§ **WORK REQUIRED**:
Could you repeat exactly the lines from the one containing "The height and" through the last line of the records, with no pictures?

───── SOURCE DATA

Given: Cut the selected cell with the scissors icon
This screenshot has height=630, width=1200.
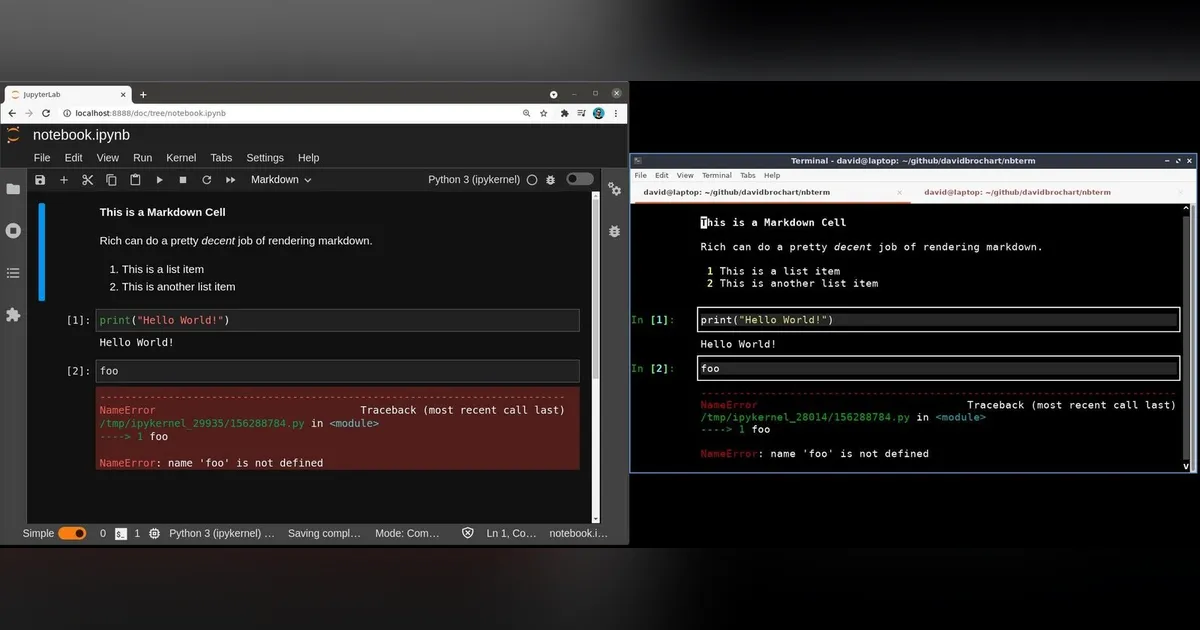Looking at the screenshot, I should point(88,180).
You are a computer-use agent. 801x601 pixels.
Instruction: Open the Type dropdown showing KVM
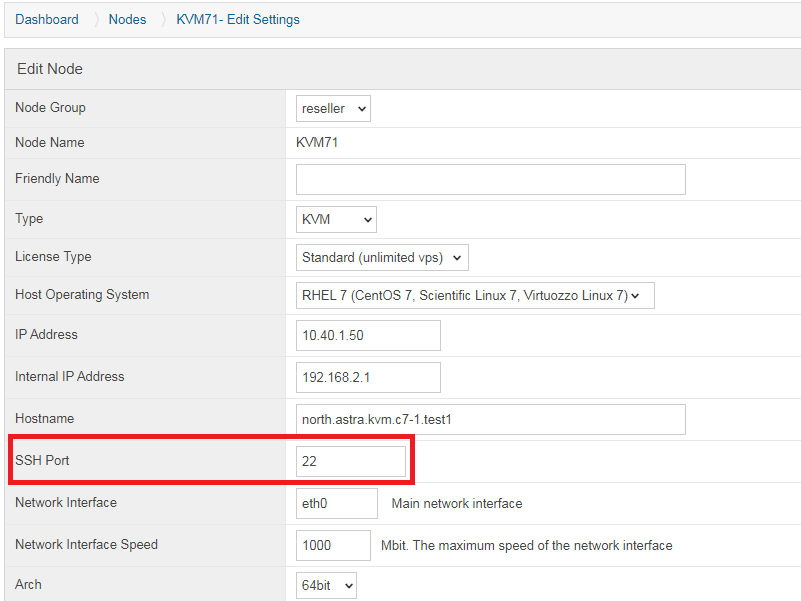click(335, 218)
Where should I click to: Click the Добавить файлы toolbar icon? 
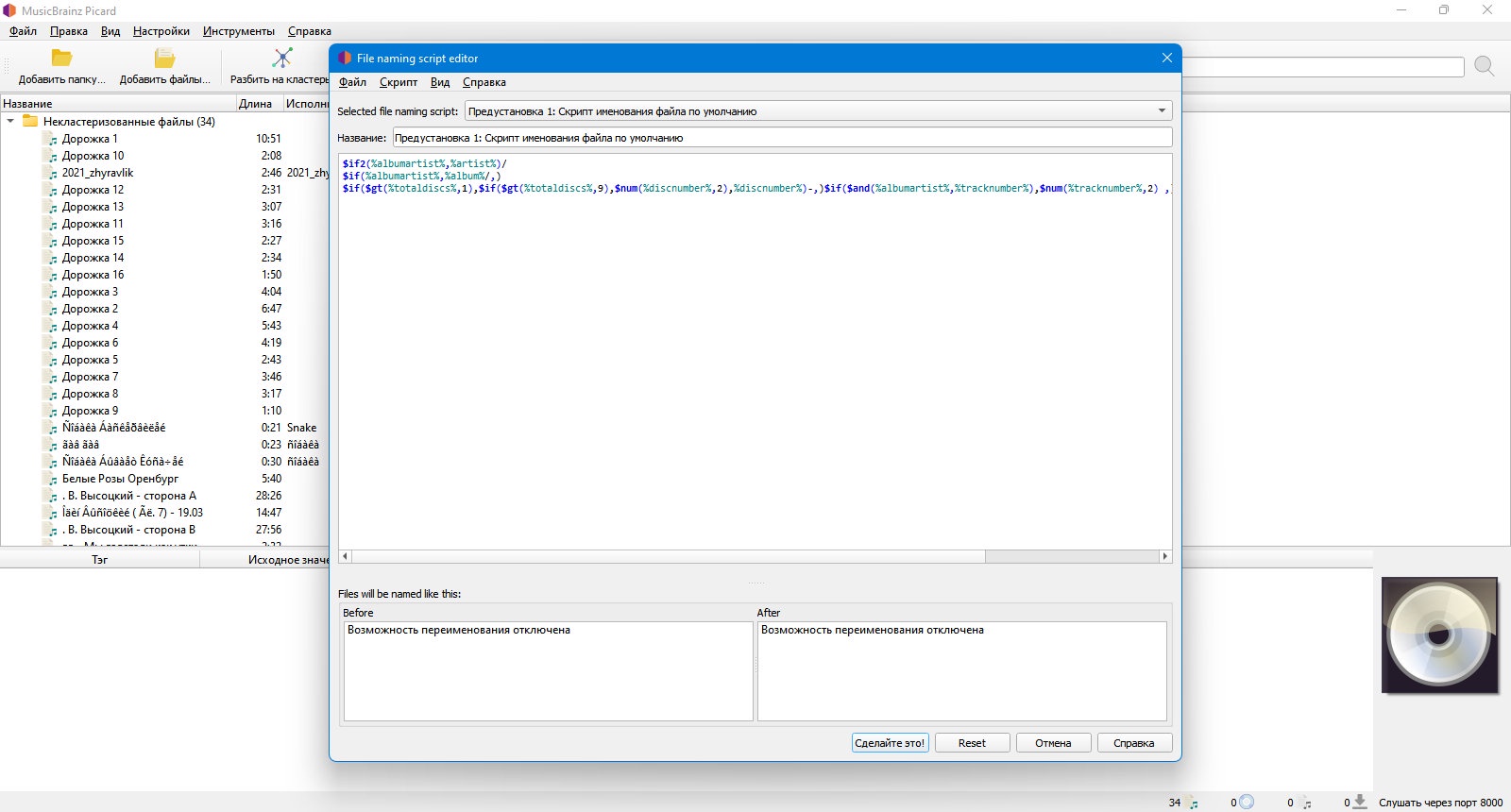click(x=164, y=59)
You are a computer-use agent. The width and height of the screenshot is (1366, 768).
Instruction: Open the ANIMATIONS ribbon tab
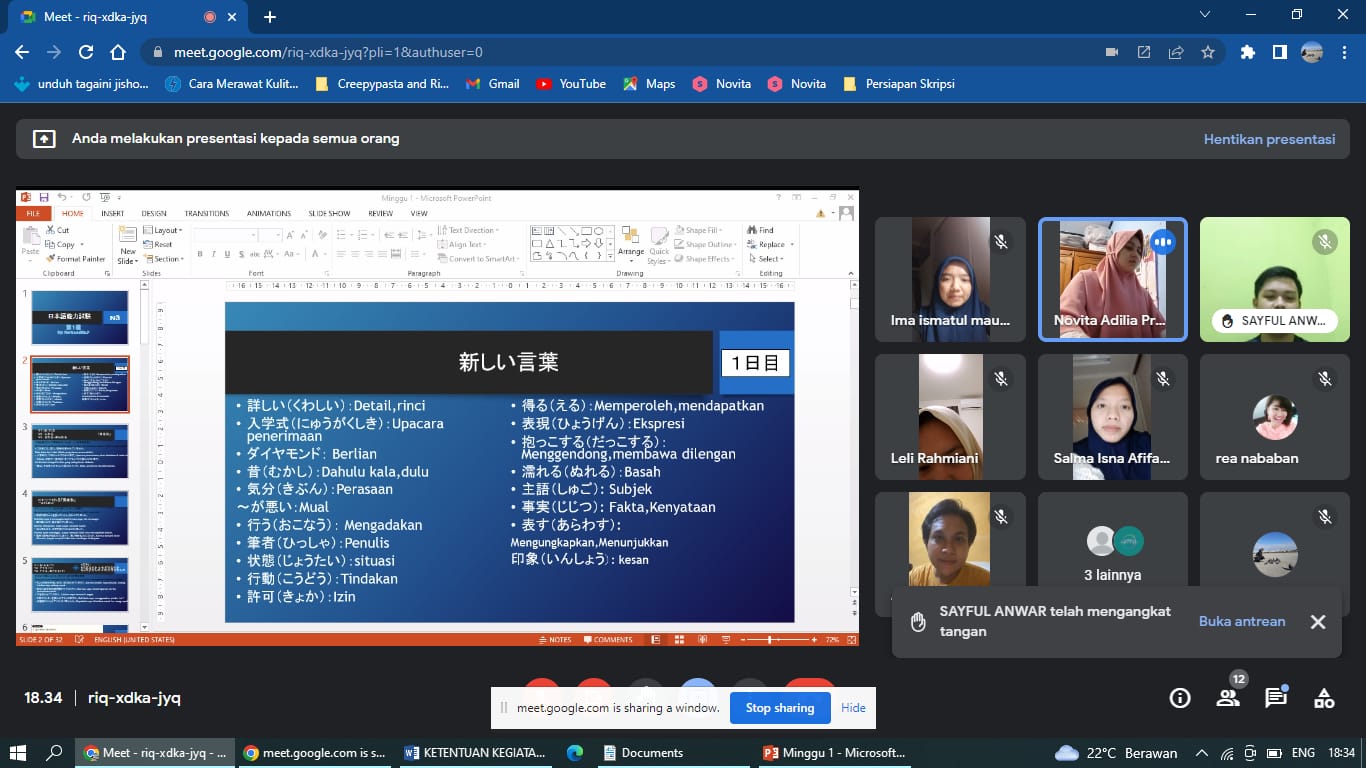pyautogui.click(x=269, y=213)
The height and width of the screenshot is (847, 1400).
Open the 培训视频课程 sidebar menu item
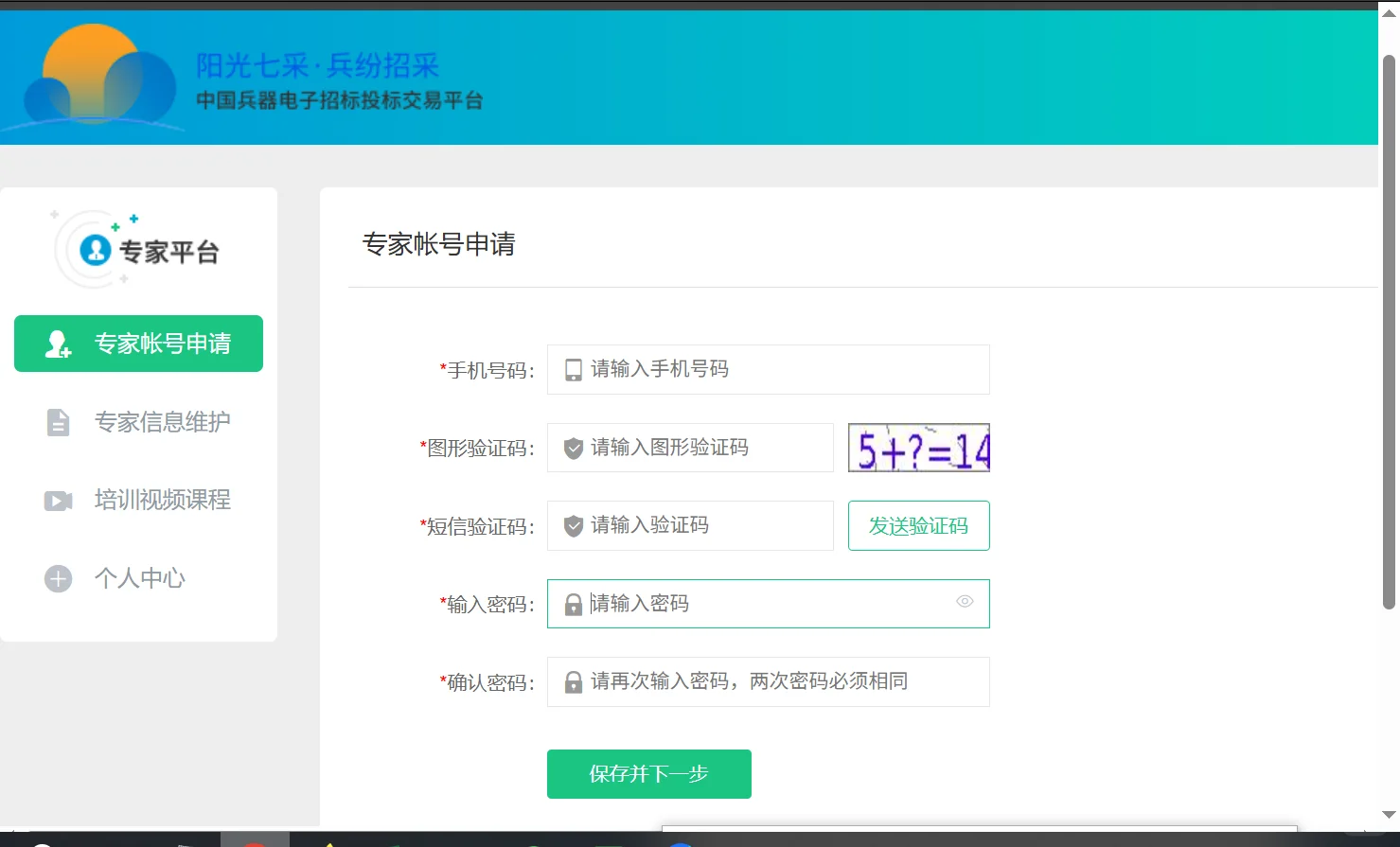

──────────

§ **ANSWER FOR THE TASK**:
The height and width of the screenshot is (847, 1400).
Open the 培训视频课程 sidebar menu item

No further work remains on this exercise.